Supplied text:
____

Lyme Disease and Auto-Immune Dysfunction
When you get sick your body automatically turns on your immune system to fight infection and restore health (hence the term “auto-immune”.) Normally, the immune system can distinguish between “self” and “not self” and attacks those tissues that it recognizes as “not self.” (This is usually the desired response, but not always. For instance the body will attack a transplanted organ, or “reject” the organ. To prevent rejection, there are drugs that reduce the activity of the immune system called immunosuppressants.)
With Lyme disease, there has been great debate whether Chronic Lyme Disease (CLD) is due to persistent bacterial infection, or to the body’s ongoing autoimmune activity, or rather hyper-activity, where the immune system continues to attack the tissue where the spirochetes resided – even after they are destroyed.
A passionate immunologist, Janet Weis, PhD, from the University of Utah has been studying this puzzle since 1992 using generations of mice who have been carefully bred and cataloged to represent a dizzying selection of every conceivable cross-section of immune system strength measured by inflammation.
So the mice prone to no inflammation represented marginal immune system response and those mice prone to severe inflammation represented hyperactive immune system response.
Her studies involve injecting the mice with Borrelia and recording the immune response from the moment of infection over months of disease. With over 400 mouse lines to compare the results were surprising and amazingly consistent.

____

Things to do:
- 1) Duplicate the part of the Lyme disease article that opens with the words containing "With Lyme disease, there" and closes with "they are destroyed.".
- 2) List every distinct word or phrase that the Lyme disease article puts in quotation marks.
- 3) In the Lyme disease article, at which university does Janet Weis study the immune response to Borrelia?

____

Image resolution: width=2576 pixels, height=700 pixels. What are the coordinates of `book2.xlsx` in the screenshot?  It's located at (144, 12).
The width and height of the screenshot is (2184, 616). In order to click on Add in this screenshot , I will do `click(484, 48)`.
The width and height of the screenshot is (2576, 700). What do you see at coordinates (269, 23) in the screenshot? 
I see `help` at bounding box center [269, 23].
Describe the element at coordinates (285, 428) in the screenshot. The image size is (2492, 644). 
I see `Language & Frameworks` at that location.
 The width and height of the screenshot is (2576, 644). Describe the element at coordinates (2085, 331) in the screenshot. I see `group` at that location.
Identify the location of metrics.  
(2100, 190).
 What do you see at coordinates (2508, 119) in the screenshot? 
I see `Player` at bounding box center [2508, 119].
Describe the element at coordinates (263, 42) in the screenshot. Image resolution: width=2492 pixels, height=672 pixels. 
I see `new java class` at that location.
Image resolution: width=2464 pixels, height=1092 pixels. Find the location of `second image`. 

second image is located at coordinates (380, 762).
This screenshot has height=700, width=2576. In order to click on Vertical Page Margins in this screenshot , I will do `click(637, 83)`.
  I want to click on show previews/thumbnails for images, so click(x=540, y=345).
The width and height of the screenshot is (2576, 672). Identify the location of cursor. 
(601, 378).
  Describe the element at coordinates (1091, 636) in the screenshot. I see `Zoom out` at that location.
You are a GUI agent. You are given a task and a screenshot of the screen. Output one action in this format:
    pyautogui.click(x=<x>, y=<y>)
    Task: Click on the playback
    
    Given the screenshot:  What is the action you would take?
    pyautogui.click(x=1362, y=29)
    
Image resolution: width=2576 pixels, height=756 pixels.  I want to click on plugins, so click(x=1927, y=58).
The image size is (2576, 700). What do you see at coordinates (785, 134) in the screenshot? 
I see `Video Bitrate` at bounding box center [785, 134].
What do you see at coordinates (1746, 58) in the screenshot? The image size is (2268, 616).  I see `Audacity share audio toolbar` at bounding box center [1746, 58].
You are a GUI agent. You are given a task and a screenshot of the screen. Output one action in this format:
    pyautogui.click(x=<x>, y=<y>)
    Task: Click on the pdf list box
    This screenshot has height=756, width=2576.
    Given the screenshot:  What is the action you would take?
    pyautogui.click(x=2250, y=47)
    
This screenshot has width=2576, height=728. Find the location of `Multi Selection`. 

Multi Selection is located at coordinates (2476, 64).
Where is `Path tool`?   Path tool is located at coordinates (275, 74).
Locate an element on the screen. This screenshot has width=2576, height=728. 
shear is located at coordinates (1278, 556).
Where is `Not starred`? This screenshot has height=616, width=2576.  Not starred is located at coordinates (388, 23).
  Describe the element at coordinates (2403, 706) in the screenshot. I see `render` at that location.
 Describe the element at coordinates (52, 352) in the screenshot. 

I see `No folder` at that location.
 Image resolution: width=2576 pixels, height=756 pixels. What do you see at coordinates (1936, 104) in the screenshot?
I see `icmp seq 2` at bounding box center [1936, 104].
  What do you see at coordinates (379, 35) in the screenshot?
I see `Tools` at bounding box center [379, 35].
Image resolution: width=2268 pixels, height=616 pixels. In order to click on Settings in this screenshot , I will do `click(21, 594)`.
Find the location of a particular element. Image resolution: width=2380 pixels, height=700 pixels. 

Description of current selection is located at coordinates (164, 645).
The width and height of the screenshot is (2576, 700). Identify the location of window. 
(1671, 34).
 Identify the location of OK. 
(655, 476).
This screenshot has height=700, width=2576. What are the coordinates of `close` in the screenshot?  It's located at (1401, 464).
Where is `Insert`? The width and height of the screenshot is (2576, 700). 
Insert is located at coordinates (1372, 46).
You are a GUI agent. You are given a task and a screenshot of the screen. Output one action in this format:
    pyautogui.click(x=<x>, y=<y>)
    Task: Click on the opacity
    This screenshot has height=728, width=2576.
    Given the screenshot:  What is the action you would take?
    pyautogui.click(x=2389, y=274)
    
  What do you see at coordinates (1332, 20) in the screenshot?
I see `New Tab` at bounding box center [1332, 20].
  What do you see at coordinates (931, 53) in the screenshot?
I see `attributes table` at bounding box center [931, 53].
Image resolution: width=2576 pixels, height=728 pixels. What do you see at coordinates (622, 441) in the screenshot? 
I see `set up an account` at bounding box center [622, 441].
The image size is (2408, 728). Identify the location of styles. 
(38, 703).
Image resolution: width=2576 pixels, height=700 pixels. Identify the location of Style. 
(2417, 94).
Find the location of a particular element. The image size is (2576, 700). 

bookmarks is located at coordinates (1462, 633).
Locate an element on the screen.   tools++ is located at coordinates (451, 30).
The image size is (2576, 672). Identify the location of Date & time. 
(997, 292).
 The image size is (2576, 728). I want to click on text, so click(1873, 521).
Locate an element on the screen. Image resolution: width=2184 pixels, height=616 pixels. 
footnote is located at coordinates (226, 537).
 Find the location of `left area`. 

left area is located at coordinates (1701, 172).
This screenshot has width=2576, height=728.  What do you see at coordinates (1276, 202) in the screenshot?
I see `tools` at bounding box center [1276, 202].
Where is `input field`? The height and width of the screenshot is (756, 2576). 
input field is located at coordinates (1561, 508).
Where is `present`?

____

Answers by item number:
- 1)
With Lyme disease, there has been great debate whether Chronic Lyme Disease (CLD) is due to persistent bacterial infection, or to the body’s ongoing autoimmune activity, or rather hyper-activity, where the immune system continues to attack the tissue where the spirochetes resided – even after they are destroyed.

- 2)
auto-immune
self
not self
reject

- 3) The University of Utah.